◆ READING PASSAGE
## START

Sherrie Mathison, solid waste management analyst for the county, said a new round of testing is already under way in anticipation of such a requirement.
Another new condition would require the county to demonstrate an ability to cover the cost of severe flooding, erosion or earthquake damage. The county said an outside party would be brought in to make the assessment.
A third is related, at least indirectly, to the county’s park plans. It proposes a thousand-foot buffer zone.
“The original park plan included some access to the road around the landfill, and people are concerned about what might be built in the area associated with the park,” Spencer said. “So we made a requirement that the county must notify DEQ and get DEQ approval prior to any construction or modification on or within 1,000 feet of the landfill.”
In addition, the county must maintain a complaint log, which Mathison said is something the county has always done anyway.

## END

◆ YOUR TASKS
1. In the landfill permit passage, why must the county get DEQ approval before building anything on or within 1,000 feet of the landfill? Answer in one to three sentences.
2. Extend the landfill permit passage, picking up right after its last sentence.
You won't need the records for any of this.

◆ ENTRIES

## START

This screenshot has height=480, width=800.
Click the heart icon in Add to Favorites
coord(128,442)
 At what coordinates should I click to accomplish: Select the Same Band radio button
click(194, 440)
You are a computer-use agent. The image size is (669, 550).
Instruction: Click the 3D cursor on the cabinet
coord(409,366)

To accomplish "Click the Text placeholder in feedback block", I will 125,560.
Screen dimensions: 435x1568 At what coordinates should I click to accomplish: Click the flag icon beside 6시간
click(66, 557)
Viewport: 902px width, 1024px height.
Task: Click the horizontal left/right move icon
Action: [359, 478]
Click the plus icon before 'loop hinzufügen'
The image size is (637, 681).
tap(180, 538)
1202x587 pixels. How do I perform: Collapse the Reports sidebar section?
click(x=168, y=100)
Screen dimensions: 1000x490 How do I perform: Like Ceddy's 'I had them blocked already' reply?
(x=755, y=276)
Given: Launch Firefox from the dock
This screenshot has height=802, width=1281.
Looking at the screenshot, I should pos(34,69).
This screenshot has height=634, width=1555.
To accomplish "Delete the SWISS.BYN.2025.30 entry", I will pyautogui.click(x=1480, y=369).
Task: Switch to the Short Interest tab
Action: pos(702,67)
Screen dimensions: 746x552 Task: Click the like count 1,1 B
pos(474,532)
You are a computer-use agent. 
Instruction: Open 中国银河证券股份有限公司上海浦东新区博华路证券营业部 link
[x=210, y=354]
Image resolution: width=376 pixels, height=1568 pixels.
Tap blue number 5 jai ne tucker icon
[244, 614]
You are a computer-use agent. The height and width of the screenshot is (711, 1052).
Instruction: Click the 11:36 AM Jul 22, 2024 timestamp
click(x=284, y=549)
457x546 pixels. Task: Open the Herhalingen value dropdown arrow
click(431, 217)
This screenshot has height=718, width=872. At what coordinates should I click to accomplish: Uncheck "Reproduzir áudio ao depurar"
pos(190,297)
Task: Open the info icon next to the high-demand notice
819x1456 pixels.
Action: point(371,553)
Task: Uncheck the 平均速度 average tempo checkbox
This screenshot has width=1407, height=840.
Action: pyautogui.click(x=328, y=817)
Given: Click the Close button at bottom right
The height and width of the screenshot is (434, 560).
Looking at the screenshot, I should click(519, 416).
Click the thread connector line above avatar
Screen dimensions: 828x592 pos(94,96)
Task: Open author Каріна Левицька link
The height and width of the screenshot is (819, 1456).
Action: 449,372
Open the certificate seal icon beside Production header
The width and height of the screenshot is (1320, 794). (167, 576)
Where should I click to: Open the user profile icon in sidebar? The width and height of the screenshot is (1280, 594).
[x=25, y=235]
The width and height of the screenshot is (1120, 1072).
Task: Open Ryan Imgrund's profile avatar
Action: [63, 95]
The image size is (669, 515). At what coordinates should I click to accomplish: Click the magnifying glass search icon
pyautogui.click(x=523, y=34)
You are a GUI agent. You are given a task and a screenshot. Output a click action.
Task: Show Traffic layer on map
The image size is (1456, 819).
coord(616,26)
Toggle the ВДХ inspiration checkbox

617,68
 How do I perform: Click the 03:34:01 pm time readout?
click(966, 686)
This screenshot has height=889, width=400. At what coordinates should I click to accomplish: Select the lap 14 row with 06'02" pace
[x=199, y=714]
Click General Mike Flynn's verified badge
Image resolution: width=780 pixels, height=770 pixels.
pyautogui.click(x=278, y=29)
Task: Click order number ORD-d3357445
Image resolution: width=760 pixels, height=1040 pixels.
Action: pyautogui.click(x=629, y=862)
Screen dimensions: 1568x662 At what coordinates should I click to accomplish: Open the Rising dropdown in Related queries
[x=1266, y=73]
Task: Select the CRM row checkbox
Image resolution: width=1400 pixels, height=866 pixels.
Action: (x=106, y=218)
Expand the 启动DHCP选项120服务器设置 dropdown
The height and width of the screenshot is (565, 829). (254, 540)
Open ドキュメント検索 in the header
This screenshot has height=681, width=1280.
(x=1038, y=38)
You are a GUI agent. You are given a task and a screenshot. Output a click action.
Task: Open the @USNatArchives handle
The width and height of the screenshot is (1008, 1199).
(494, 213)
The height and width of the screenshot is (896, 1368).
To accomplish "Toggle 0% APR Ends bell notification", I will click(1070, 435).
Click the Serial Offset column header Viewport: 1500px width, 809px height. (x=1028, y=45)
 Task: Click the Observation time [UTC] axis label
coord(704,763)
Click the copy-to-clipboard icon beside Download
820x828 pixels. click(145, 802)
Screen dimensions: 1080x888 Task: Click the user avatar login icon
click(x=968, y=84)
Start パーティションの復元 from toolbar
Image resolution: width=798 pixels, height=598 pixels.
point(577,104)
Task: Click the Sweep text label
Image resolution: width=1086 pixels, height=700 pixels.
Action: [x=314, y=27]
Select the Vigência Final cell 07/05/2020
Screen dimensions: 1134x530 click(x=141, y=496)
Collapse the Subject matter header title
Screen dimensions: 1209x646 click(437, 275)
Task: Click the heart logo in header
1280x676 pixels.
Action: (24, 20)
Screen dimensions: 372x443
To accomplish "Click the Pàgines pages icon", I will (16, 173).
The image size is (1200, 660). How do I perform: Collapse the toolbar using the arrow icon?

## END

◆ TASK-BY-TASK ANSWERS
1. The first park plan gave some access to the road around the landfill, and people were worried about what might be built in the area tied to the park. To address that worry, the county must notify DEQ and get its approval before any construction or change on or within 1,000 feet of the landfill.

2.
Whiteson has been closed for 30 years, fulfillling the 30-year post-closure monitoring requirement established by the federal government. However, most states, including Oregon, require continued care and monitoring beyond that.
After the initial 30-year period monitoring passes, the DEQ typically renews permits in 10-year increments. And that’s what it’s proposing here.
Spencer said, “We find that to be reasonable, so we can revisit questions and decide whether or not a landfill has become completely benign, which is what has to happen before we can terminate the permit.”